Wyndham Lathem, Chicago Police Department

From the witness stand, the 47-year-old Lathem, a renowned microbiologist, said he was in shock and believed the authorities would blame him for the killing of Cornell-Duranleau, who was stabbed dozens of times in Lathem’s Chicago apartment. But he acknowledged that he had ample opportunity to tell someone what happened,, starting with the doorman at his apartment building.

“(You) didn’t tell the door man (that) this man from England just butchered my boyfriend did you?” Assistant State’s Attorney Craig Engebretson asked.

“No,” Lathem said.

Nor, he said, did he tell any of the several people he crossed paths with after he and Warren fled Chicago before the two were arrested eight days later in Northern California after leading authorities on a national manhunt.

On Tuesday, Lathem testified that Warren alone stabbed Cornell-Duranleau during what started as a methamphetamine-fueled sexual encounter involving the three men.

“I didn’t stop Andrew from hurting him, I didn’t,” Lathem testified. “I hid in the bathroom like a coward.”

That contradicted the testimony earlier in the trial by Warren, who in 2019 pleaded guilty to first-degree murder as part of a plea agreement that called for him to testify against Lathem in exchange for receiving a 45-year prison sentence.

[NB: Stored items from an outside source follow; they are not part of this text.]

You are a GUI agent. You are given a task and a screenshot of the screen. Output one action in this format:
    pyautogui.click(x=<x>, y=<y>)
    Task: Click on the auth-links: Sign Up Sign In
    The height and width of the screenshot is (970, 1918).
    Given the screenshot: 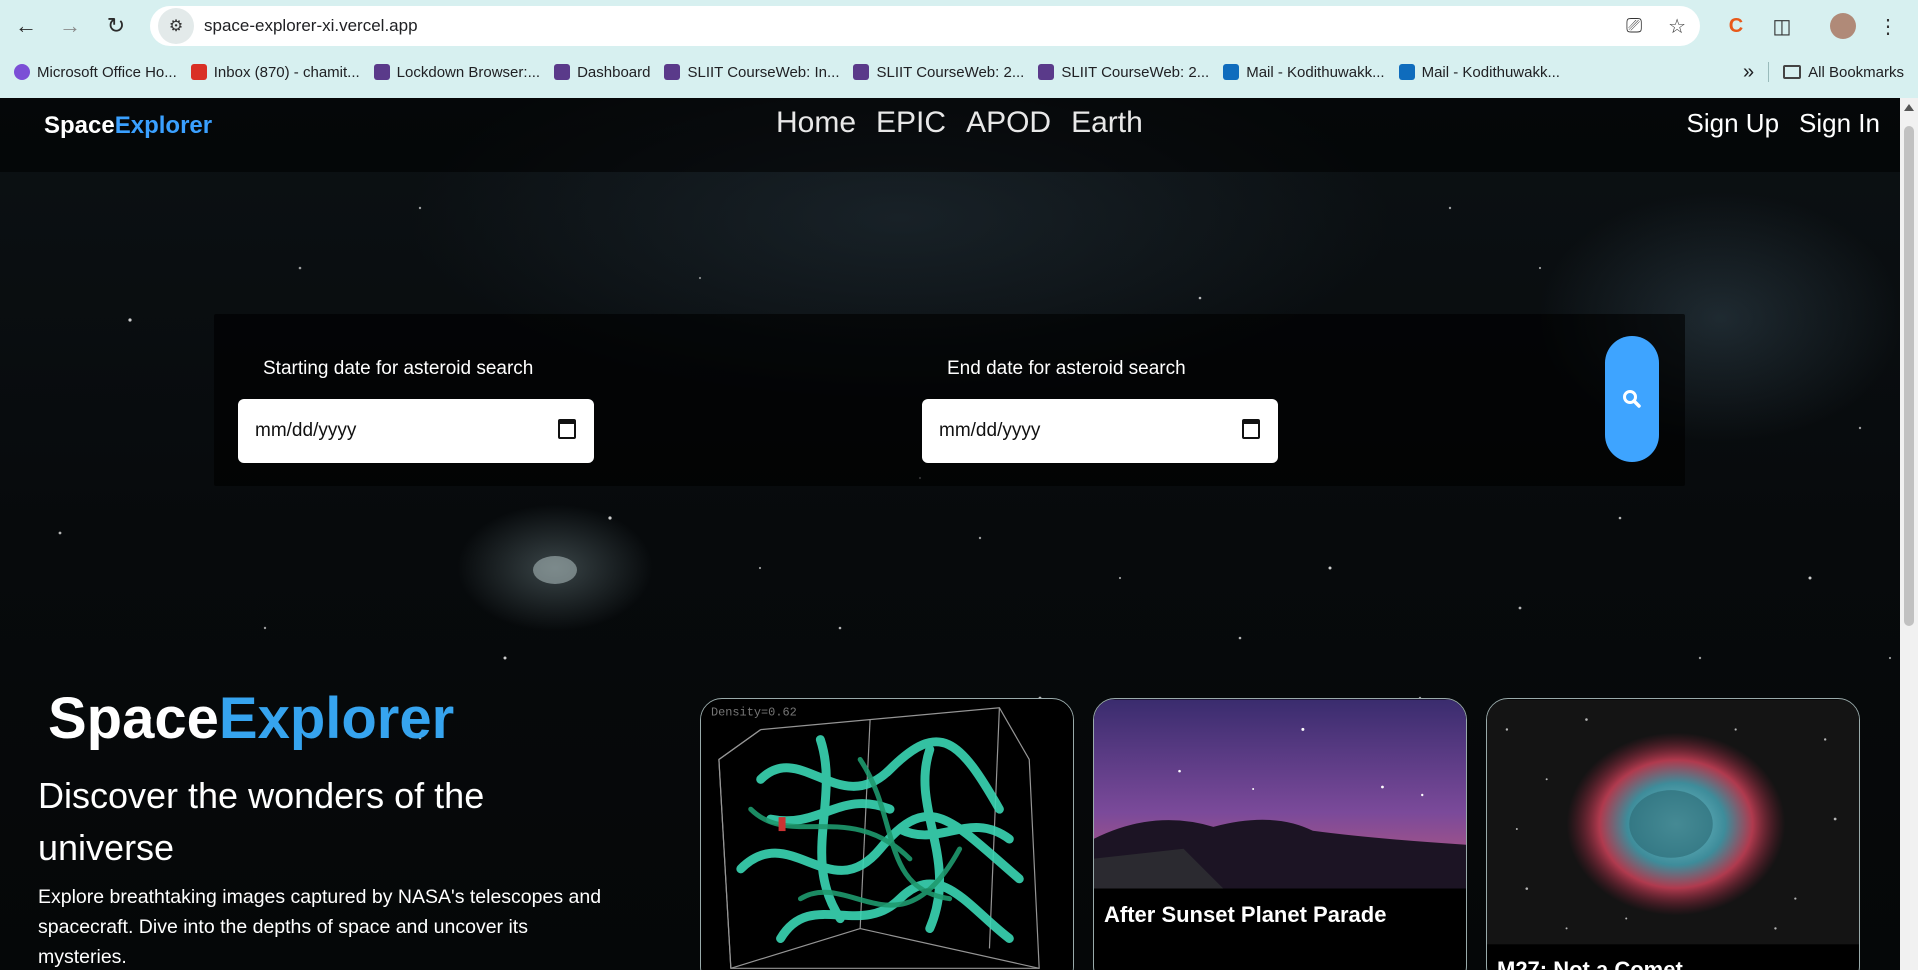 What is the action you would take?
    pyautogui.click(x=1784, y=124)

Warren, who was an Oxford University financial officer at the time of the slaying, testified that he flew from England to Chicago to meet Lathem and take part in a pact to kill each other before agreeing to kill the 26-year-old Cornell-Duranleau at Lathem’s suggestion.

He testified that he did, in fact, stab Cornell-Duranleau, but only after Lathem had already begun stabbing him.

Lathem’s testimony also contradicted what he said on a video that was linked to an email he sent his parents days after the slaying.

“He trusted me completely and felt safe with me, and I betrayed that,” Lathem said on the video that the parents turned over to the U.S. Marshal’s Service and played for the jury by prosecutors last week and again on Wednesday. “I took that all away when I killed him.”